*** Records to use ***

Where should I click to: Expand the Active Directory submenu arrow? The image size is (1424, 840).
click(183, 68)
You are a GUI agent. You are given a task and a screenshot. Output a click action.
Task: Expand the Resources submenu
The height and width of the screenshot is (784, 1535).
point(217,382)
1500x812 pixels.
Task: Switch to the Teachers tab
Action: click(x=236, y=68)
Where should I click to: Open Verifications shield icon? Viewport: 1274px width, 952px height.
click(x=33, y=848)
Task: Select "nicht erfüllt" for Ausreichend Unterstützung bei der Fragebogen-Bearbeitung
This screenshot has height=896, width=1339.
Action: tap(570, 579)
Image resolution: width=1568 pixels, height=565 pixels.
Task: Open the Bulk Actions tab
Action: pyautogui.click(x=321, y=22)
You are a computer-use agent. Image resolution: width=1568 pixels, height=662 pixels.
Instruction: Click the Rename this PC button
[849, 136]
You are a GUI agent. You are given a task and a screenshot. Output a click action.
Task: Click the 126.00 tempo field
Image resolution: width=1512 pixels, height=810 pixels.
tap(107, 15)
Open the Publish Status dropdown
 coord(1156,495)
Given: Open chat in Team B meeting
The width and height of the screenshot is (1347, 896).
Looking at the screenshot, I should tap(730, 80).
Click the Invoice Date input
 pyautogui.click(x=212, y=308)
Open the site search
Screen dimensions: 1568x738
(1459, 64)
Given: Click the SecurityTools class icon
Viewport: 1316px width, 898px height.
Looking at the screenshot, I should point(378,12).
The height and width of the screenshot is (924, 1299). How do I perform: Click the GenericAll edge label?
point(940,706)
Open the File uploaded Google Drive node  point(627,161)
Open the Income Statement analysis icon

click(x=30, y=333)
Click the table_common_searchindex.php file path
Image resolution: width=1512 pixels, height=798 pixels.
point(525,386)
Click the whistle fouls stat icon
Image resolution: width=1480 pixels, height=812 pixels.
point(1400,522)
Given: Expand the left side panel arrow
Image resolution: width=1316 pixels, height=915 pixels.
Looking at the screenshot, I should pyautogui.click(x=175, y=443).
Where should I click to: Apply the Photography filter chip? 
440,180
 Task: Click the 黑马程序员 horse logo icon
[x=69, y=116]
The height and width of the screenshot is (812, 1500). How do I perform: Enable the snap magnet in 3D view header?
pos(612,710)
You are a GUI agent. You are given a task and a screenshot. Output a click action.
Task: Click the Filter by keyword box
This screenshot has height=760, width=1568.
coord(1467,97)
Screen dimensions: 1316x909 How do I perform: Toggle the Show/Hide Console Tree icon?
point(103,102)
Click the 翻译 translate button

***

▶ **Exercise prompt**
In full and word for word, restate the data.

▶ **Written reply**
Where should I click to: Expand the Active Directory submenu arrow? The image size is (1424, 840).
click(183, 68)
You are a GUI agent. You are given a task and a screenshot. Output a click action.
Task: Expand the Resources submenu
The height and width of the screenshot is (784, 1535).
point(217,382)
1500x812 pixels.
Task: Switch to the Teachers tab
Action: click(x=236, y=68)
Where should I click to: Open Verifications shield icon? Viewport: 1274px width, 952px height.
click(x=33, y=848)
Task: Select "nicht erfüllt" for Ausreichend Unterstützung bei der Fragebogen-Bearbeitung
This screenshot has height=896, width=1339.
Action: tap(570, 579)
Image resolution: width=1568 pixels, height=565 pixels.
Task: Open the Bulk Actions tab
Action: pyautogui.click(x=321, y=22)
You are a computer-use agent. Image resolution: width=1568 pixels, height=662 pixels.
Instruction: Click the Rename this PC button
[849, 136]
You are a GUI agent. You are given a task and a screenshot. Output a click action.
Task: Click the 126.00 tempo field
Image resolution: width=1512 pixels, height=810 pixels.
tap(107, 15)
Open the Publish Status dropdown
 coord(1156,495)
Given: Open chat in Team B meeting
The width and height of the screenshot is (1347, 896).
Looking at the screenshot, I should tap(730, 80).
Click the Invoice Date input
 pyautogui.click(x=212, y=308)
Open the site search
Screen dimensions: 1568x738
(1459, 64)
Given: Click the SecurityTools class icon
Viewport: 1316px width, 898px height.
Looking at the screenshot, I should point(378,12).
The height and width of the screenshot is (924, 1299). How do I perform: Click the GenericAll edge label?
point(940,706)
Open the File uploaded Google Drive node  point(627,161)
Open the Income Statement analysis icon

click(x=30, y=333)
Click the table_common_searchindex.php file path
Image resolution: width=1512 pixels, height=798 pixels.
point(525,386)
Click the whistle fouls stat icon
Image resolution: width=1480 pixels, height=812 pixels.
point(1400,522)
Given: Expand the left side panel arrow
Image resolution: width=1316 pixels, height=915 pixels.
Looking at the screenshot, I should pyautogui.click(x=175, y=443).
Where should I click to: Apply the Photography filter chip? 
440,180
 Task: Click the 黑马程序员 horse logo icon
[x=69, y=116]
The height and width of the screenshot is (812, 1500). How do I perform: Enable the snap magnet in 3D view header?
pos(612,710)
You are a GUI agent. You are given a task and a screenshot. Output a click action.
Task: Click the Filter by keyword box
This screenshot has height=760, width=1568.
coord(1467,97)
Screen dimensions: 1316x909 How do I perform: Toggle the Show/Hide Console Tree icon?
point(103,102)
Click the 翻译 translate button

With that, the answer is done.